Sulu voted against inclusion in the BARMM, which will replace the 28-year-old Autonomous Region in Muslim Mindanao (ARMM) which was the outgrowth of a separate peace deal with a different Islamic Moro rebel group.
Sulu Governor Abdusakur Tan II has challenged the legality of the BOL before the Supreme Court, arguing that its enactment is unconstitutional because it abolishes the existing ARMM, which he argues can only be done by amending the Constitution and not through an act of Congress.
The BARMM aims to bring just and lasting peace to the region after four decades of civil war that has impoverished the Muslim region, the country’s perennially poorest.
While President Rodrigo Duterte, who hails from Mindanao, has yet to install the BARMM, fighting erupted on Thursday between the military and remnants of the Islamic State-aligned Maute Group that laid siege to Mindanao’s Marawi City beginning in May 2017.
Over 350,000 civilians were uprooted in the five-month war that left the city in shambles.
The military announced on Friday that troops overran the camp of the Maute Group remnants in Lanao del Sur, which voted for inclusion in the BARMM. Three Maute Group fighters were killed, while three others were arrested in an operation that injured three government soldiers.
Lieutenant General Arnel Dela Vega, Westmincom’s commander, ordered all military units to intensify security measures following the encounter in Lanao del Sur and the deadly twin explosions in Sulu. Both provinces are under the Westmincom’s command.
Octavio Dinampo, a peace advocate who teaches at the Mindanao State University in Jolo, said the explosions were so loud he heard them from his house in Sitio Tanjung in Indanan town, which is situated four kilometers from the blast site in downtown Jolo.

## Apply what you read
1. Duplicate the portion of the BARMM passage from "The BARMM aims" up to and including "country’s perennially poorest.".
2. Answer these from the BARMM passage:
(a) How many civilians were uprooted in the war in Marawi City?
(b) How many government soldiers were injured in the operation against the Maute Group camp?
(c) How far from the blast site in downtown Jolo is Sitio Tanjung in Indanan town?

## Given data
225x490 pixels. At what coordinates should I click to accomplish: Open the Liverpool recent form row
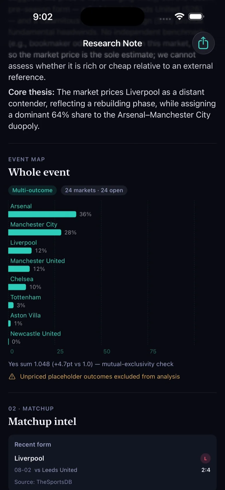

## Solution set
1.
The BARMM aims to bring just and lasting peace to the region after four decades of civil war that has impoverished the Muslim region, the country’s perennially poorest.

2.
(a) Over 350,000
(b) Three
(c) Four kilometers